Who Uses Logger Boots?
Logger boots are preferred by workers frequently exposed to challenging environmental conditions or that do a lot of climbing at their jobs. Most of the times these workers are:
- Loggers that walk all day in the outdoors on bumpy terrains where they’re frequently exposed to rain, snow, the blazing sun, and all types of weathers
- Linemen that climb utility poles as part of their daily jobs, where raised heels could become life-saving features thanks to their grip features
- Farmers and ranchers who walk on mud and muck for the better part of their workdays. These tradesmen need raised-heels to maintain reliable traction on these surfaces
- Construction workers who climb up and down ladders all day. These workers require logger boots as raised heels provide a better grip when climbing
- Motorcyclists who use logger boots not only because they are stylish but because raised heels are perfect for resting the boots on the bike pedals
Again, if you don’t walk on uneven terrains or climb up and down frequently as part of your job, then sacrificing a big deal of comfort for using logger boots doesn’t make much sense. In that case, I’d recommend going for regular work boots or even pull-on work boots, if that’s your preference.

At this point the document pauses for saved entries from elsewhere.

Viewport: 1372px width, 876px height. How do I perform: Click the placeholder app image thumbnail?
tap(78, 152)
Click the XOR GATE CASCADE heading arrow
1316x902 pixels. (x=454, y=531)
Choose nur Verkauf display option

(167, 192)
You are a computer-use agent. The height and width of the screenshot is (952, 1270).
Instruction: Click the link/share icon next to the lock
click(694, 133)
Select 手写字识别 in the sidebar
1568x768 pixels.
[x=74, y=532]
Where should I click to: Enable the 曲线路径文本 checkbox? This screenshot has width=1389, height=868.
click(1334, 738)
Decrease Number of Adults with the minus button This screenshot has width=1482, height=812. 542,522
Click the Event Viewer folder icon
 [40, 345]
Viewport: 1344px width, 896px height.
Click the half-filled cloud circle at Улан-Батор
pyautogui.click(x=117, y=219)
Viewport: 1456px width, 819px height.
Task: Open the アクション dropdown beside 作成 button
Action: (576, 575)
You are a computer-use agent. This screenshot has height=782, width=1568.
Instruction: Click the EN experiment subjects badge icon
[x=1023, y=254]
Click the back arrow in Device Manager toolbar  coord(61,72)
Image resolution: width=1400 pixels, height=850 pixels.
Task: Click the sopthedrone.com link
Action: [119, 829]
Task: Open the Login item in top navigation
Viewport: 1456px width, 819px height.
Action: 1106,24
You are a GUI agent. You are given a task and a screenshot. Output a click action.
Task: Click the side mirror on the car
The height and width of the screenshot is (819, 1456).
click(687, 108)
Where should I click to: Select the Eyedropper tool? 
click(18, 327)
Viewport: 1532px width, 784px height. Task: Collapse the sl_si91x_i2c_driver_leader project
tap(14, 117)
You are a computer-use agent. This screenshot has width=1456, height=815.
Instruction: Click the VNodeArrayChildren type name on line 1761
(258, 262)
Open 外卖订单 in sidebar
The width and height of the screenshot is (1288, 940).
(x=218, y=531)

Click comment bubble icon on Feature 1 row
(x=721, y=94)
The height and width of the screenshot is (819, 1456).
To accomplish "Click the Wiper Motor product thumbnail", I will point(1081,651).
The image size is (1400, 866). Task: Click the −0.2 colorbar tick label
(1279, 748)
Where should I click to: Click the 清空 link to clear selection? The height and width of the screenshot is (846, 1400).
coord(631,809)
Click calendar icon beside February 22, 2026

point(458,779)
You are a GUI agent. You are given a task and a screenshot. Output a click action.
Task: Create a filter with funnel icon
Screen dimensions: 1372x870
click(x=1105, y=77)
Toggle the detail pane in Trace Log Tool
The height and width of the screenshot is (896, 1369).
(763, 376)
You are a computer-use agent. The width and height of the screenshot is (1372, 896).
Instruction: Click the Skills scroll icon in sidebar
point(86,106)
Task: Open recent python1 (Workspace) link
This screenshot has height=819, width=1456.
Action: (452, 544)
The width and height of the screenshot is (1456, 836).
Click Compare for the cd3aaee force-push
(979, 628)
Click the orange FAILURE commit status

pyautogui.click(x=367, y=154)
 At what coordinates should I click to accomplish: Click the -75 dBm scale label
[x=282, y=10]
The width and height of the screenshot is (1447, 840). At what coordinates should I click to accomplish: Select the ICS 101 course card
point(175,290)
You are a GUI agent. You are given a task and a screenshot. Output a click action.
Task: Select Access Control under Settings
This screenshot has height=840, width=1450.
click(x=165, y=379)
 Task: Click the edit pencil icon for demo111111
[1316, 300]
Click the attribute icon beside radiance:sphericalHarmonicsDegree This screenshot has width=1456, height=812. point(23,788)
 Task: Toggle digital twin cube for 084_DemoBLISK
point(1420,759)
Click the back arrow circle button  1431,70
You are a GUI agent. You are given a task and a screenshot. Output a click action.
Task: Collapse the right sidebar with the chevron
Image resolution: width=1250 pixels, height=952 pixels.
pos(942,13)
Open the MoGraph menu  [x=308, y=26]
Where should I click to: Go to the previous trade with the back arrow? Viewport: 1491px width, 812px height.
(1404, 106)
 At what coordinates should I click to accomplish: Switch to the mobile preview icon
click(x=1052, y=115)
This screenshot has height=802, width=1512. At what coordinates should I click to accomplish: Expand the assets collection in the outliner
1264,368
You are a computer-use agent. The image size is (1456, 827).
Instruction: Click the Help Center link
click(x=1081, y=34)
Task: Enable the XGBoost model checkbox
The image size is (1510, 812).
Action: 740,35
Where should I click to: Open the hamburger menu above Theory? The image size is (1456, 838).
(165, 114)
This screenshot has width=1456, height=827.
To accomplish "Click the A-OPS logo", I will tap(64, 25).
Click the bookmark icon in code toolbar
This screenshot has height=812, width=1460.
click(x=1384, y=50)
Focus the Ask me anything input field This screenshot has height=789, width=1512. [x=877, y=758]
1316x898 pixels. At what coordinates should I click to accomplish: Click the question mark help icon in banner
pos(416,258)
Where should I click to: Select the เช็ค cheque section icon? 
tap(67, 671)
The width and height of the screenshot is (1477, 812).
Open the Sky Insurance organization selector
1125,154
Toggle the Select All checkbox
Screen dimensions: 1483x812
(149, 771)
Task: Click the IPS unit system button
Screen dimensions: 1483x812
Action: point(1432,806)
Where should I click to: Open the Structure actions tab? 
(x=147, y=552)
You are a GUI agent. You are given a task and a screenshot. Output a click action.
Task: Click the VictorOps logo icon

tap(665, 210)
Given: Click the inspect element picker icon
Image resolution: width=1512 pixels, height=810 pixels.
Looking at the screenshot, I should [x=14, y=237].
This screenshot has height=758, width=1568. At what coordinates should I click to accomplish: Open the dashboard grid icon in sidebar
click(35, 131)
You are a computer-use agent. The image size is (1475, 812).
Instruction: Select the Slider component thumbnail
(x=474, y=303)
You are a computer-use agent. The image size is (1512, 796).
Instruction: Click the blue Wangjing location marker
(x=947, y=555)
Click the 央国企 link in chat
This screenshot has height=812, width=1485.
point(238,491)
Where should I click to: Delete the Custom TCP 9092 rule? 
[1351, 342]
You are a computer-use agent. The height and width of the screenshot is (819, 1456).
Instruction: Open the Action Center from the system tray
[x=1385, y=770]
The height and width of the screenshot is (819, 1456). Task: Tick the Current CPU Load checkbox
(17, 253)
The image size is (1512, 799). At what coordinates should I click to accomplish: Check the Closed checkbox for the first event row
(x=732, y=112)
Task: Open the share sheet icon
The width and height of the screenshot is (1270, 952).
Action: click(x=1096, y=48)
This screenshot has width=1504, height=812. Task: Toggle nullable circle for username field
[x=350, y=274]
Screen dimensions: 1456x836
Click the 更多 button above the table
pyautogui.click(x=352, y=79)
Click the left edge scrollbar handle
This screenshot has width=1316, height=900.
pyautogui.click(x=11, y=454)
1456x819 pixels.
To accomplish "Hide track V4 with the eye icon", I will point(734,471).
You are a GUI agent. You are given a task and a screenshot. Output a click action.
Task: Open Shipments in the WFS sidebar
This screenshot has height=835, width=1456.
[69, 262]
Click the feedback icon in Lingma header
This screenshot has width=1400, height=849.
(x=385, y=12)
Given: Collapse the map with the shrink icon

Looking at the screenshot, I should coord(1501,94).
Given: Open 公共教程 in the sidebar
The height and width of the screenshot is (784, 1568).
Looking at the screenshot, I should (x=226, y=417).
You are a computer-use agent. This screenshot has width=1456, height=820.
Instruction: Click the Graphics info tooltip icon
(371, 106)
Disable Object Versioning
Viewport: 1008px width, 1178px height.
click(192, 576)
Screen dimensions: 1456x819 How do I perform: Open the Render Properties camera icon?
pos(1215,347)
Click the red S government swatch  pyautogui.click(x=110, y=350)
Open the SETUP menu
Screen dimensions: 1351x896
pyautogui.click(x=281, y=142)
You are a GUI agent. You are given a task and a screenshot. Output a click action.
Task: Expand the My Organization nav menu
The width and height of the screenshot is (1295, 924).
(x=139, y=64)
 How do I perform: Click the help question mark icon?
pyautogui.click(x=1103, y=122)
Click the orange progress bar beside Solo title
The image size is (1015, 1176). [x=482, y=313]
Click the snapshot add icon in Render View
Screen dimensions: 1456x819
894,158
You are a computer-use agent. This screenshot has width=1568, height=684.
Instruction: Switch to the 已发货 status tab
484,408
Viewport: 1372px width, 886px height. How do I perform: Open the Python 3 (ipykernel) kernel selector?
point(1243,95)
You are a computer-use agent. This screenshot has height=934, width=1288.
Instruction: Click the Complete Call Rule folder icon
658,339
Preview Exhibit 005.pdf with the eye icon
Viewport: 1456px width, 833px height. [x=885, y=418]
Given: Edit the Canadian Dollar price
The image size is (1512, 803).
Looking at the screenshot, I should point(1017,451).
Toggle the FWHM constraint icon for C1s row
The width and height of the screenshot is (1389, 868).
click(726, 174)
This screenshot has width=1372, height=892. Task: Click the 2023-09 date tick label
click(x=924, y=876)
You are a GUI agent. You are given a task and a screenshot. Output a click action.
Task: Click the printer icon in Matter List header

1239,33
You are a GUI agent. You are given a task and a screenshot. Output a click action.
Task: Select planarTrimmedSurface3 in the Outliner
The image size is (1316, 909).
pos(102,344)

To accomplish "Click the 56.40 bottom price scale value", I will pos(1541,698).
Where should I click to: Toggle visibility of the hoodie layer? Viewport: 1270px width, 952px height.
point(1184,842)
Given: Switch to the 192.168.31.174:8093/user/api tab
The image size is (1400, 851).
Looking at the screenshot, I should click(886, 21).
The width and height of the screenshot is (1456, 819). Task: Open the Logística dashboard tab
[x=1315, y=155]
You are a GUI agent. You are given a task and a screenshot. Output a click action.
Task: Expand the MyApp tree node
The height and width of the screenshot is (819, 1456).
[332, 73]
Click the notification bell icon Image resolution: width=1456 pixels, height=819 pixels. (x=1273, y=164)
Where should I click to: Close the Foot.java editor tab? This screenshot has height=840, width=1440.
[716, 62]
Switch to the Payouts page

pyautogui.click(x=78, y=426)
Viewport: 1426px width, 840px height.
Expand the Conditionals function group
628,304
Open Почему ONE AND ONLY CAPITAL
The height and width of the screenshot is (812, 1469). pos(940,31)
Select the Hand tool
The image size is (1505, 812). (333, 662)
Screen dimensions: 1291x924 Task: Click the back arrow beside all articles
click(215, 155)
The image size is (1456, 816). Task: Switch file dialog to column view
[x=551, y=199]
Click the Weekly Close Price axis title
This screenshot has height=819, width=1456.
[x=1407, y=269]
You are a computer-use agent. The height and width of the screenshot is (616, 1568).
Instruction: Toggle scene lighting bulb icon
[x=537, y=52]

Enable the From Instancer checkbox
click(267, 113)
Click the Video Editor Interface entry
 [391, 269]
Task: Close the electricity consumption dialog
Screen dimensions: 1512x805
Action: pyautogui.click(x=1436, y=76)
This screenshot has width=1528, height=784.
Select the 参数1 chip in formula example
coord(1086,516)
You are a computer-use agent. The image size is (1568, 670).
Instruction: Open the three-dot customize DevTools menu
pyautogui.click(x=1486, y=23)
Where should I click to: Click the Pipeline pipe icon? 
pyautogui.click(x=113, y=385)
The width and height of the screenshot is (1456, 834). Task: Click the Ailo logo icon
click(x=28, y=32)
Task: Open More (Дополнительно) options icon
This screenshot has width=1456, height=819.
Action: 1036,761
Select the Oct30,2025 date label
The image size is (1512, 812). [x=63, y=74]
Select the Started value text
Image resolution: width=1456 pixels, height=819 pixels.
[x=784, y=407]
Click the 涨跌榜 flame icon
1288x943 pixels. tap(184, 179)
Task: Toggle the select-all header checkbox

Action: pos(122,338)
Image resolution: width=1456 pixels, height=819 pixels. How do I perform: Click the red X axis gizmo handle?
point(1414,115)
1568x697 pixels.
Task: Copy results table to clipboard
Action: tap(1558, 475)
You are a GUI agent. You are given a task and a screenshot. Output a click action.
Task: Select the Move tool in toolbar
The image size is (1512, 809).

Are Logger Boots Good for Concrete?
Now to the big question: Are logger boots good for concrete?
Well, it depends.
Logger boots are made with many protective features such as:
- Outsoles with aggressive lug patterns
- Raised heels
- Top-quality waterproof leather
- Safety toes
All these attributes give workers the peace of mind of knowing their feet won’t get injured at work. The issue here is that they also add weight and stiffness. I mean, it’s not the same using regular or wedge work boots than using a pair of logger boots, regardless of how good they are.
I’d say logger boots are good for concrete only if the job requires to:
- work exposed to the elements
- walk on bumpy concrete surfaces for the better part of the workday (i.e. demolition worker)
- climb a lot (i.e. lineman)
However, if your job requires you to walk all day on smooth concrete surfaces I’d say getting logger boots would not be such a good idea. I mean, you could, don’t get me wrong. But I see no point in spending more than a hundred dollars on boots that are too protective and bulky for your needs.